Die Trilobiten (Dreilapper) waren von 521 Millionen Jahren bis zu einem Massenaussterben vor 251 Millionen Jahren in den Weltmeeren sehr verbreitet. Die asselartig anmutenden, einige Zentimeter großen Tiere lebten mit einem schützenden, kalkverstärkten Chitinpanzer versehen am Meeresgrund und ernährten sich dort wohl von Pflanzenresten, Aas und organischen Stoffen im Schlamm. Die Urtiere wurden von tintenfischähnlichen Feinden als Beute gejagt. „Die Trilobiten waren eine nahrhafte Mahlzeit, weil sie viel Protein enthielten“, sagt Privatdozentin Dr. Brigitte Schoenemann. Um diesem Schicksal zu entgehen, rollten sich die Urtiere bei einem Angriff blitzschnell zusammen und entzogen sich ihren Häschern.

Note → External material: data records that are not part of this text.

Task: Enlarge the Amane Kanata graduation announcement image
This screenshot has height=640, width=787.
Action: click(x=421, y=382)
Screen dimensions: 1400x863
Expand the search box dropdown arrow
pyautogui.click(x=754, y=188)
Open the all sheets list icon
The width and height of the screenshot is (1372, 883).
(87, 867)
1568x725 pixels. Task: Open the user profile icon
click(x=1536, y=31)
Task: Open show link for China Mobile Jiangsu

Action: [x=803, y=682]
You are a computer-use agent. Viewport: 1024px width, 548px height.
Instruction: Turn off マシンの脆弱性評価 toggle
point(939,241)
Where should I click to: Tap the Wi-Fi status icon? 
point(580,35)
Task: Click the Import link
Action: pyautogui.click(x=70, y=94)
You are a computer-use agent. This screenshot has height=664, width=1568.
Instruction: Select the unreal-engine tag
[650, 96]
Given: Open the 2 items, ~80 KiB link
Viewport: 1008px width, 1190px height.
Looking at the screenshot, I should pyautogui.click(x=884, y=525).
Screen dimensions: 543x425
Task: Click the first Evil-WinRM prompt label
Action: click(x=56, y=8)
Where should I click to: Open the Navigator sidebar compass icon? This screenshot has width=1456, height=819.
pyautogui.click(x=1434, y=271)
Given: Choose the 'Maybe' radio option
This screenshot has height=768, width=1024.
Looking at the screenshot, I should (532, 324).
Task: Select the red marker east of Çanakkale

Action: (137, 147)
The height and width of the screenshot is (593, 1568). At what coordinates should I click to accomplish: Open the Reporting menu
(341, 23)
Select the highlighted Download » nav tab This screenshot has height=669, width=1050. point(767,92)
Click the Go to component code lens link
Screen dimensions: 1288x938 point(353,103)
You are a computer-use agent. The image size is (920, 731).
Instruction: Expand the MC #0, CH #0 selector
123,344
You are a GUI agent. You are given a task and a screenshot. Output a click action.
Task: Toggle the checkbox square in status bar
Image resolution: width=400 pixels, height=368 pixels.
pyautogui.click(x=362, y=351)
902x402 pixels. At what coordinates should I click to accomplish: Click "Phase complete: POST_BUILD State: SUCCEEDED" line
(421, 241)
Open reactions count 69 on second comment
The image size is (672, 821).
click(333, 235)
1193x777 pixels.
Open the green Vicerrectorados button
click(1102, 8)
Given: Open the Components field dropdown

Trilobiten mussten gut im Dämmerlicht sehen können
„Damit die Trilobiten auf diese Weise rechtzeitig flüchten konnten, mussten sie ihre Fressfeinde im dämmrigen Licht am Meeresgrund rechtzeitig erkennen“, berichtet Dr. Schoenemann. Wie die Augen der Urtiere genau funktionierten, erforschte die Physiologin am Steinmann-Institut für Geologie, Mineralogie und Paläontologie der Universität Bonn in der Arbeitsgruppe von Prof. Dr. Jes Rust. Eine sensationelle Entdeckung machte sie an Fossilien, die in der Nähe von Gerolstein in der Eifel, Bundenbach im Hunsrück und Laghdad in Marokko gefunden wurden. Zusammen mit Prof. Dr. Euan N.K. Clarkson von der Universität Edinburgh wies die Wissenschaftlerin nach, dass in den rund 400 Millionen Jahre alten Fossilien sogar die Feinstrukturen in den Facettenaugen außerordentlich gut erhalten waren.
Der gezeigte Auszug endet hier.